Forget FAANGs. It’s stock picker market now

Latest results from Tesla (TSLA) And Netflix (NFLX) Show how ridiculous it is for investors to buy topics and memes like FAANGs or MTs. FAANG, if you want to add Microsoft (MSFT) and Tesla to Facebook (FB) (dead) /Amazon (AMZN)/apple (AAPL)/ netflix /The Google (The Google) (Alphabet) Five.

This is a stock picker market.

“This environment will create an important backdrop for active investing,” Ken McAtamney, head of the global equities team at William Blair, said in a report.

“Understanding companies with differentiated business models, unique cultures, and enduring competitive advantages will be increasingly critical to determining investment performance in this complex environment,” he added, noting that “the dynamic shift of winners and losers from companies remains constant.”

One of the biggest mistakes an investor can make is assuming that all stocks in a particular sector must go up and down in tandem. This is an overly simplistic binary view of the world.

Instead, investors need to do their homework and find companies with strong business models and healthy fundamentals.

“Not all companies are created equal,” said Paul Moroz, chief investment officer at Maor Investment Management.

What emotion drives the stock? Check the Fear and Greed Index

Morrows said that finding companies that do not rely on discretionary consumption spending will become more important. He pointed out that companies such as insurance broker Marsh and McLennan (MMC) A UK-based cleaning supplies company Bunzel (BZLFY) are examples of “boring” companies that do well.
Even in the tech sector, Moroz said he loves it Microsoft (MSFT) Because of the fixed subscription revenue for many business software products.
Nasdaq’s big technology leaders are a broad and diverse group. That’s why investors shouldn’t assume that Netflix’s troubles are bad for the rest of the tech sector or that the good Tesla news gives traders a clear signal to buy every momentum stock on the horizon.

“The first-quarter results to date highlight our view that investors need to be selective,” Mark Hefele, chief investment officer at UBS Global Wealth Management, said in a report this week.

“Tesla’s record earnings confirm rising global demand for electric cars,” Haefele added, and also noted that “the disappointing result for Netflix should not obscure the strong outlook for subscription services.”

Netflix’s major failure could end up being a problem of the company’s own. It’s not necessarily a reason to avoid all the other FAANGs.
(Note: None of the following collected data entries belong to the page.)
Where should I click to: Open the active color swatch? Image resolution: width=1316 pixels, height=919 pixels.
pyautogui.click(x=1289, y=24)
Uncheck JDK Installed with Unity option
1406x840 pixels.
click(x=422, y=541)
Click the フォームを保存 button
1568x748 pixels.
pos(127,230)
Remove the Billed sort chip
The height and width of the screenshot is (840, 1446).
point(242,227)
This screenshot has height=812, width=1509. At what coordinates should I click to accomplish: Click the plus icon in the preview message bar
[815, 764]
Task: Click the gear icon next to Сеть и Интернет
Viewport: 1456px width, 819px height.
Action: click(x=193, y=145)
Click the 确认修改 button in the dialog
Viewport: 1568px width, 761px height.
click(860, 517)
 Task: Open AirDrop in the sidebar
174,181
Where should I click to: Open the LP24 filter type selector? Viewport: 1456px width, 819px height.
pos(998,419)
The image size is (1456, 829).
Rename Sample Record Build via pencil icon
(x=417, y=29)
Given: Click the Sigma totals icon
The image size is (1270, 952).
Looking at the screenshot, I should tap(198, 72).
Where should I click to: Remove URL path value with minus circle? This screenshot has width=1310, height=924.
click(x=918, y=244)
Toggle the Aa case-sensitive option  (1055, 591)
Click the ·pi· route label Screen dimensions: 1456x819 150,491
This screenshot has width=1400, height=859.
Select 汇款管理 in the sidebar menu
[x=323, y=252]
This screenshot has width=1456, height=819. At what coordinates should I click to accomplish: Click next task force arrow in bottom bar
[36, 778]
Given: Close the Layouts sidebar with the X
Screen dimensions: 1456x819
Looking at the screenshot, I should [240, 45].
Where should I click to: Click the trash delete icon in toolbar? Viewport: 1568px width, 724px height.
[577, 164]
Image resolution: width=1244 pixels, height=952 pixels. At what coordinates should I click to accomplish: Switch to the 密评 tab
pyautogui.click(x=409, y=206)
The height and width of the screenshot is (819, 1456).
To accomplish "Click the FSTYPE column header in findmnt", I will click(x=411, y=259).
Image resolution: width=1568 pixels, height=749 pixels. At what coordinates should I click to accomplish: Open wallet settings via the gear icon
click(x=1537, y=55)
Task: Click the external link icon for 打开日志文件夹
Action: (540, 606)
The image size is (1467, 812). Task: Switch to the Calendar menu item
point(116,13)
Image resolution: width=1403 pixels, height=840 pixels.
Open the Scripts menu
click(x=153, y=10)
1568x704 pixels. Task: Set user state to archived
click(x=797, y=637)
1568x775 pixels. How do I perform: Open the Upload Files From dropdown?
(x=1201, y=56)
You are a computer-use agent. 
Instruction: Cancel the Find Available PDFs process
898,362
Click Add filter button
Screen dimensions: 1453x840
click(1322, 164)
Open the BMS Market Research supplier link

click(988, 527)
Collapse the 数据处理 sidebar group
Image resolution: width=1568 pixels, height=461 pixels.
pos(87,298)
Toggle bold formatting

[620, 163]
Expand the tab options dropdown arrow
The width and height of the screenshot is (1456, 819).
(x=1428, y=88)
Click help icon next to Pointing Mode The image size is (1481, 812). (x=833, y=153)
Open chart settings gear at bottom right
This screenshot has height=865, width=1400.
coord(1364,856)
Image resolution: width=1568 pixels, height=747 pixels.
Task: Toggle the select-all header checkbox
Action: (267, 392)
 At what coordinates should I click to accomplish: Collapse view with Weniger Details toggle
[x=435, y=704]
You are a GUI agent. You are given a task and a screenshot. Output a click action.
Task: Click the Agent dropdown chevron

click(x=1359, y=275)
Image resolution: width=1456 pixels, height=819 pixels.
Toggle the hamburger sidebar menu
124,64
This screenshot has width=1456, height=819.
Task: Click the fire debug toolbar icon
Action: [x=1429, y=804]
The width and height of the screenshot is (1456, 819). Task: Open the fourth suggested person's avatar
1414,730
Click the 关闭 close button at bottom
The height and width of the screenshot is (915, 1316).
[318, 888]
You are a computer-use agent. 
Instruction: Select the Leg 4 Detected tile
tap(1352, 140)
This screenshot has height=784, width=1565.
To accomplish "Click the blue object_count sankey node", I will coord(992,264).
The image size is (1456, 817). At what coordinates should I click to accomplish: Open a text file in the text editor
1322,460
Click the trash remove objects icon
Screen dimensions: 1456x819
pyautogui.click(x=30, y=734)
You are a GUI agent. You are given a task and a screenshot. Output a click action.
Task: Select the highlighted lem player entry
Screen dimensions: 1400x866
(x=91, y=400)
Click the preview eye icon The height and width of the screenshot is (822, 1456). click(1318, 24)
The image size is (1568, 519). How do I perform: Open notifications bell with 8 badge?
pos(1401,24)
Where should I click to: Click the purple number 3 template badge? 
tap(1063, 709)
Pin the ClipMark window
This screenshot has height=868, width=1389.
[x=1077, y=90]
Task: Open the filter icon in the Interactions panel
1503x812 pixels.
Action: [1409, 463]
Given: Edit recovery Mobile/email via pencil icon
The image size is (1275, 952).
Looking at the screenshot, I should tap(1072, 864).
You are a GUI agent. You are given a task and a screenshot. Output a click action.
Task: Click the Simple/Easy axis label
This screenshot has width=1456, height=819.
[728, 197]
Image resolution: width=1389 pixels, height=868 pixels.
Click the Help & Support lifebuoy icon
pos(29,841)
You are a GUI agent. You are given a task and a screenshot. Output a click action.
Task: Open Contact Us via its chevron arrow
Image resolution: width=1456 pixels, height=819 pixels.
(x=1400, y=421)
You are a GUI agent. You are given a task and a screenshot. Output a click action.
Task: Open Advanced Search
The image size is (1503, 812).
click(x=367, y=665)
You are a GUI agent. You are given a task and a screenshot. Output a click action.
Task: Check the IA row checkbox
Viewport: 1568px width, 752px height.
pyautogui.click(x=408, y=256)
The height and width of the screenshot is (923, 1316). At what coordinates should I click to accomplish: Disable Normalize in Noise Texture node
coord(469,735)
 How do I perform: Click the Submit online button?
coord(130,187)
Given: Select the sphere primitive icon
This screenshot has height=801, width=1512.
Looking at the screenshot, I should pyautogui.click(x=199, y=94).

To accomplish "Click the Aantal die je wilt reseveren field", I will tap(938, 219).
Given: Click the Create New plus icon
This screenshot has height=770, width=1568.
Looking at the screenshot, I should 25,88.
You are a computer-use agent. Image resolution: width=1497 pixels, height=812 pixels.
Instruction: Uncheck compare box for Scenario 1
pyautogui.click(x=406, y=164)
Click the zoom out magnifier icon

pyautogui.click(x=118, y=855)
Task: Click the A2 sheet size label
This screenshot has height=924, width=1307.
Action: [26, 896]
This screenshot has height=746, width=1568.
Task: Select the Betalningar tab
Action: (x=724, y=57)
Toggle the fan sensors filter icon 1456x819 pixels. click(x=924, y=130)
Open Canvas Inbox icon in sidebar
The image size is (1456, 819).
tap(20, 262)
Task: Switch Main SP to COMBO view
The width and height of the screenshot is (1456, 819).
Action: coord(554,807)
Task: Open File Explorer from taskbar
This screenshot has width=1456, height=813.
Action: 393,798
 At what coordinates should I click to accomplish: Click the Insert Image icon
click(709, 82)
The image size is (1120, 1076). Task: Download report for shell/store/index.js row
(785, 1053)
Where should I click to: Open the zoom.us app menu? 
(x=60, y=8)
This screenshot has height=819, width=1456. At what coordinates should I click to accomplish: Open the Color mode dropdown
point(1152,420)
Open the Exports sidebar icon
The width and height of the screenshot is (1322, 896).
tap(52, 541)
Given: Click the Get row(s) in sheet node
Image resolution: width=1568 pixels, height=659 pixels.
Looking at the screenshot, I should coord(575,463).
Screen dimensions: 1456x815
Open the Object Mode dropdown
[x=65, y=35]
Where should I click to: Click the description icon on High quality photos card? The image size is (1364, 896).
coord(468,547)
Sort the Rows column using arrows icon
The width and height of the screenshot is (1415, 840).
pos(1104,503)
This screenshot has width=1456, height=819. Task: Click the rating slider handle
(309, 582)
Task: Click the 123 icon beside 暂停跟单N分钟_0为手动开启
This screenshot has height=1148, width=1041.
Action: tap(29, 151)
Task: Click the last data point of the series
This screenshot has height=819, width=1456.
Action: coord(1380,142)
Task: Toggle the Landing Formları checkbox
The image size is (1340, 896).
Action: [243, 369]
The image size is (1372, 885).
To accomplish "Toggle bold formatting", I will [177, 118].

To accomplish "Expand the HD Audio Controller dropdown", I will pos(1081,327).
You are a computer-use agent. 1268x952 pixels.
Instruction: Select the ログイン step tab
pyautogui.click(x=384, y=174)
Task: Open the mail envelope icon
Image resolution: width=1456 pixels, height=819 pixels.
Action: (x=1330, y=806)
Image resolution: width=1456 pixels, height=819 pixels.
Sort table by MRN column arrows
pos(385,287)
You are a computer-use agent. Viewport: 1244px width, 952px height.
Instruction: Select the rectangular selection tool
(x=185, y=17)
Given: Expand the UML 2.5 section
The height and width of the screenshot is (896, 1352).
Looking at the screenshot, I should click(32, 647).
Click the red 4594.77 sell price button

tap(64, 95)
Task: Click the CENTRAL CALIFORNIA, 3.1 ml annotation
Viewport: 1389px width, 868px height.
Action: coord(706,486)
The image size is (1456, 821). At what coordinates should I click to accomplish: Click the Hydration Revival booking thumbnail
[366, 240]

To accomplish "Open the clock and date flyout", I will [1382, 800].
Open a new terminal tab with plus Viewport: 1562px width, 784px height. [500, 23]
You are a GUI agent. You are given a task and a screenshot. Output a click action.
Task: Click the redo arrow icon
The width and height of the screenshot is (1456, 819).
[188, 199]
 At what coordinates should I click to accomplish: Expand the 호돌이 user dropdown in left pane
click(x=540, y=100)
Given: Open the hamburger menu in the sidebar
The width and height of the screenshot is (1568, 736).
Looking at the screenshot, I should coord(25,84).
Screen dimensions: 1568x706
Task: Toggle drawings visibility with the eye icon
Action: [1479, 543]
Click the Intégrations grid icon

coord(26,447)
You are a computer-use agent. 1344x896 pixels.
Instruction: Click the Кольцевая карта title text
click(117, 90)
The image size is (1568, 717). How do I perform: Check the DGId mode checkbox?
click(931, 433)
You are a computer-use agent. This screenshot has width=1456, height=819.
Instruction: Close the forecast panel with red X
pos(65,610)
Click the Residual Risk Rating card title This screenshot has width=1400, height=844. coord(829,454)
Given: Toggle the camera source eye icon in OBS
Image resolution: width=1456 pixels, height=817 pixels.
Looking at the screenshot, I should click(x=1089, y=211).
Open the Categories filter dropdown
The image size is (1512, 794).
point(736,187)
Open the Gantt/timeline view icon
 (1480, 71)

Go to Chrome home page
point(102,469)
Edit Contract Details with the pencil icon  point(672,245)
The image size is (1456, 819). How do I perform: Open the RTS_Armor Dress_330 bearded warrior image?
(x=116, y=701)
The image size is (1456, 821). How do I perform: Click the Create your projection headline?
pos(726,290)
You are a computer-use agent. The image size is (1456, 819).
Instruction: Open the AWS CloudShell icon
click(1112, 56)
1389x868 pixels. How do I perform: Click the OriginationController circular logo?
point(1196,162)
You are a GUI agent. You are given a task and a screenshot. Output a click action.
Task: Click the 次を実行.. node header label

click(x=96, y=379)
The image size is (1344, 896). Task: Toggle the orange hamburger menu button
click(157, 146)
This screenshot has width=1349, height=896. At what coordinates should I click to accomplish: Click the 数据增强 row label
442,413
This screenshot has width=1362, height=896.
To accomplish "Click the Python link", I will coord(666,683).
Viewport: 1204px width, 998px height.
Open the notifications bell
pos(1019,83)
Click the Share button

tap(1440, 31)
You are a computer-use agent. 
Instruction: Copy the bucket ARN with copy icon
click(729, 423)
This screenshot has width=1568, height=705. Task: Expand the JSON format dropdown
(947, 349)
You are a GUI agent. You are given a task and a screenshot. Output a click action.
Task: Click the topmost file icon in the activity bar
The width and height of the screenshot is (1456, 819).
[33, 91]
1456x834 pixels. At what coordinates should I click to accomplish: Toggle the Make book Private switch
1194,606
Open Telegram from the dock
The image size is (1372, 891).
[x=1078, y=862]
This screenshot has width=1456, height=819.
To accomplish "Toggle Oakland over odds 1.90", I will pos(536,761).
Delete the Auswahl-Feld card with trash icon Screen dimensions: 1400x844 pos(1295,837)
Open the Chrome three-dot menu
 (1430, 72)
Of course, investors are still willing to flock to companies reporting strong results. Tesla’s success shows that traders are not afraid of expensive stocks that investment experts like Warren Buffett tend to avoid.

Yes, Tesla is expensive when you look at traditional P/E ratios and compare Tesla to the rest of the auto industry. But as long as Tesla lives up to the hype, that might not matter.

“Tesla’s ability to achieve a $1 trillion valuation … is confirmation that paying for potential future earnings remains a sensible investment with the right business model,” Louis Navilier, founder of Navellier & Associates, said in a report Thursday.